• _TASK REQUIREMENTS_: Could you write out the opening lines of the data, word for word, stopping after the line that contains "The height and"?

::: RECORDS FOR THE EXERCISE

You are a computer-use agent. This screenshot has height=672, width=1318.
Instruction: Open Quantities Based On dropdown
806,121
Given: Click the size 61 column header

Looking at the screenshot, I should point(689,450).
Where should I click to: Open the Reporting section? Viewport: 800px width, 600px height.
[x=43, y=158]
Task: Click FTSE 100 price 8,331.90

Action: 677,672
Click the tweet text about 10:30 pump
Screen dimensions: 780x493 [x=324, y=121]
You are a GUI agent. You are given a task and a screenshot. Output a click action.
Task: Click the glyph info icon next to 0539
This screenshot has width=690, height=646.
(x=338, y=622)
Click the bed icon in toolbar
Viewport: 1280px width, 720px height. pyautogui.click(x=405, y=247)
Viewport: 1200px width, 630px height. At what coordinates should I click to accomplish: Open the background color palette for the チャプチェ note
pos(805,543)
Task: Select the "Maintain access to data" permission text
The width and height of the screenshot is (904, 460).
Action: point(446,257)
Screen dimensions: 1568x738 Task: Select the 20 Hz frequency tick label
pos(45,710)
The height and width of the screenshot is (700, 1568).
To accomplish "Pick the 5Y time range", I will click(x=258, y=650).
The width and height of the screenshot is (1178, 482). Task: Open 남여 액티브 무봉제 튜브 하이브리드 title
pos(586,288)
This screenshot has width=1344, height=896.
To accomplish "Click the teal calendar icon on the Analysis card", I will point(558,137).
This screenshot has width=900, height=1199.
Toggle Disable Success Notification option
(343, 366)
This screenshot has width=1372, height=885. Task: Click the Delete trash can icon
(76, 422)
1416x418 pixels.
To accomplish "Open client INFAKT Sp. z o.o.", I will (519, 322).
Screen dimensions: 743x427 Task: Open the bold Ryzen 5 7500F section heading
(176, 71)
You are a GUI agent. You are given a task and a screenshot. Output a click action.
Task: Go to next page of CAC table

::::::

• _SOLUTION_:
You are a computer-use agent. This screenshot has height=672, width=1318.
Instruction: Open Quantities Based On dropdown
806,121
Given: Click the size 61 column header

Looking at the screenshot, I should point(689,450).
Where should I click to: Open the Reporting section? Viewport: 800px width, 600px height.
[x=43, y=158]
Task: Click FTSE 100 price 8,331.90

Action: 677,672
Click the tweet text about 10:30 pump
Screen dimensions: 780x493 [x=324, y=121]
You are a GUI agent. You are given a task and a screenshot. Output a click action.
Task: Click the glyph info icon next to 0539
This screenshot has width=690, height=646.
(x=338, y=622)
Click the bed icon in toolbar
Viewport: 1280px width, 720px height. pyautogui.click(x=405, y=247)
Viewport: 1200px width, 630px height. At what coordinates should I click to accomplish: Open the background color palette for the チャプチェ note
pos(805,543)
Task: Select the "Maintain access to data" permission text
The width and height of the screenshot is (904, 460).
Action: point(446,257)
Screen dimensions: 1568x738 Task: Select the 20 Hz frequency tick label
pos(45,710)
The height and width of the screenshot is (700, 1568).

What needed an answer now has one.